Rachel Andusi Tawusi intègre l’équipe de la riposte seulement deux mois après la déclaration de l’épidémie d’Ebola en RDC. Institutrice dans une école maternelle, Rachel collaborait déjà avec Save The Children et Worldvision dans l’encadrement des enfants. Lorsque la maladie a été confirmée en Ituri, précisément dans la zone de santé de Mandima dans le territoire de Mambasa (Ituri), elle accepte volontiers de collaborer avec les organisations internationales pour empêcher la maladie de se propager à Komanda, cité voisine du territoire de Mambasa.

« J’ai intégré l’équipe de la riposte depuis octobre 2018.  J’ai l’habitude de me lever chaque jour à 5h30, et à 6h20, il faut que je quitte la maison pour arriver sur le lieu de travail au moins à 6h45. Et c’est à 7h00 juste que je débute le travail pour rentrer parfois après 18 heures », relate-t-elle, précisant que dans le Point de contrôle (PoC) de Komanda où elle est affectée, son travail consiste « dans le pointage de thermoflash sur les passagers pour prélever leurs températures, la surveillance de la corde qui permet de contrôler le flux des voyageurs au point de contrôle et à superviser les opérations de lavage des mains avant de les signaler sur une fiche ».

« C’est un privilège de sensibiliser les autres dans le cadre de la prévention»

 

Les équipes déployées dans des points de contrôle font également de la communication des risques en sensibilisant, dans le cadre de la prévention,  les populations sur les règles d’hygiène à observer pour ne pas contracter le virus.

« C’est un privilège de sensibiliser les autres dans le cadre de la prévention. Nous sommes les premiers à être informés sur l’évolution de la maladie. C’est noble de prévenir les autres. En plus, ce travail me permet d’être en contact avec la communauté et d’avoir de meilleurs contacts avec les populations. On se parle avec eux.
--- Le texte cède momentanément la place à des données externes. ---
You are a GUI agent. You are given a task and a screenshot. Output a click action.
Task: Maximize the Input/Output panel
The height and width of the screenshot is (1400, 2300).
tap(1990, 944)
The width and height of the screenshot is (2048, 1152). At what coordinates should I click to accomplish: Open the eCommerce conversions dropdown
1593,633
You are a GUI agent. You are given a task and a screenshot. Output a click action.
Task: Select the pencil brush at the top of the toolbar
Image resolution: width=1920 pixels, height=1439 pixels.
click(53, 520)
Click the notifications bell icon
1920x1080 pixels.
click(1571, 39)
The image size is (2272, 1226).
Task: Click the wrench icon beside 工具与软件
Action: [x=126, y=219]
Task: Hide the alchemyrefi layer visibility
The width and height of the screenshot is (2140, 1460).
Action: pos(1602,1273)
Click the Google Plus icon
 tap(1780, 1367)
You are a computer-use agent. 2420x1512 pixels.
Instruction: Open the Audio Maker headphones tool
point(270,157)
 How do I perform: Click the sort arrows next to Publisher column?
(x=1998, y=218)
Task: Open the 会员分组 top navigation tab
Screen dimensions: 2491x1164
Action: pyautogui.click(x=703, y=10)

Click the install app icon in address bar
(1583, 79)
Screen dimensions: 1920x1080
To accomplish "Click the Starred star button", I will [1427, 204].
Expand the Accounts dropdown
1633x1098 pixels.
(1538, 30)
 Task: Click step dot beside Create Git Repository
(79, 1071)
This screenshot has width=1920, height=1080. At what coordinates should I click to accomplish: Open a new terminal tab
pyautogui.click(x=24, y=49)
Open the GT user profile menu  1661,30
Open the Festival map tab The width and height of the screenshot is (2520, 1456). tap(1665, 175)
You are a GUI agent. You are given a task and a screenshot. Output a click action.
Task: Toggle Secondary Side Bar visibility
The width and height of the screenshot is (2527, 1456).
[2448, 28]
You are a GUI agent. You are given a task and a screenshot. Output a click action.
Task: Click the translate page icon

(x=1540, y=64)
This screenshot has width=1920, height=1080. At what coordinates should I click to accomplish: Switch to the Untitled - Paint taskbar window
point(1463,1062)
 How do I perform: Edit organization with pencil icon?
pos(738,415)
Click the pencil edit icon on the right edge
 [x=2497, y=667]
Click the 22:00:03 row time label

De fois, ils nous demandent comment évoluent la maladie et on est là pour leur expliquer et ils comprennent plus facilement », se réjouit-elle, soulignant que le risque encouru en acceptant d’être en première ligne dans cette lutte « en vaut la peine » car « c’est noble de contribuer à la santé de sa communauté ».  Mais à quel prix ?

«  Mon quotidien est marqué par des injures et des attaques parfois physiques »

Ca va faire une année depuis que Rachel œuvre dans la riposte à Ebola avec tous les risques. Une vie pas forcément rose.

En effet, sur le terrain, les travailleurs humanitaires et leurs collaborateurs locaux font face à des résistances et à des violences dans une région où plusieurs groupes armés sont actifs. En outre, rumeurs et défiance entravent le travail des personnels de santé : une partie des habitants sont dans un déni de la maladie, le considérant comme « une invention des blancs pour se faire de l’argent dans les dos des pauvres congolais ». Dans ce cas de figure, la plupart de leurs collaborateurs locaux sont considérés comme des complices de cette escroquerie et deviennent facilement les cibles des attaques et injures de leurs compatriotes. C’est le cas de Rachel.

« Depuis le mois de janvier, il y a eu des dizaines d’attaques menées contre des structures de santé et des points de contrôle. On a peur d’être visés. Dieu merci, ce n’est pas encore le cas ici à Komanda. Mais je garde beaucoup de mauvais souvenirs de ce travail. Nous sommes souvent tabassés ici. Des fois, nous recevons des injures de haute qualité et des menaces», révèle-t-elle. Pourtant, affirme-t-elle, « le sens de l’engagement à contribuer à la sécurité de tous me pousse à en appeler à chaque congolais  à s’impliquer et à travailler main dans la main avec l’équipe de la riposte pour bouter Ebola hors de notre pays ».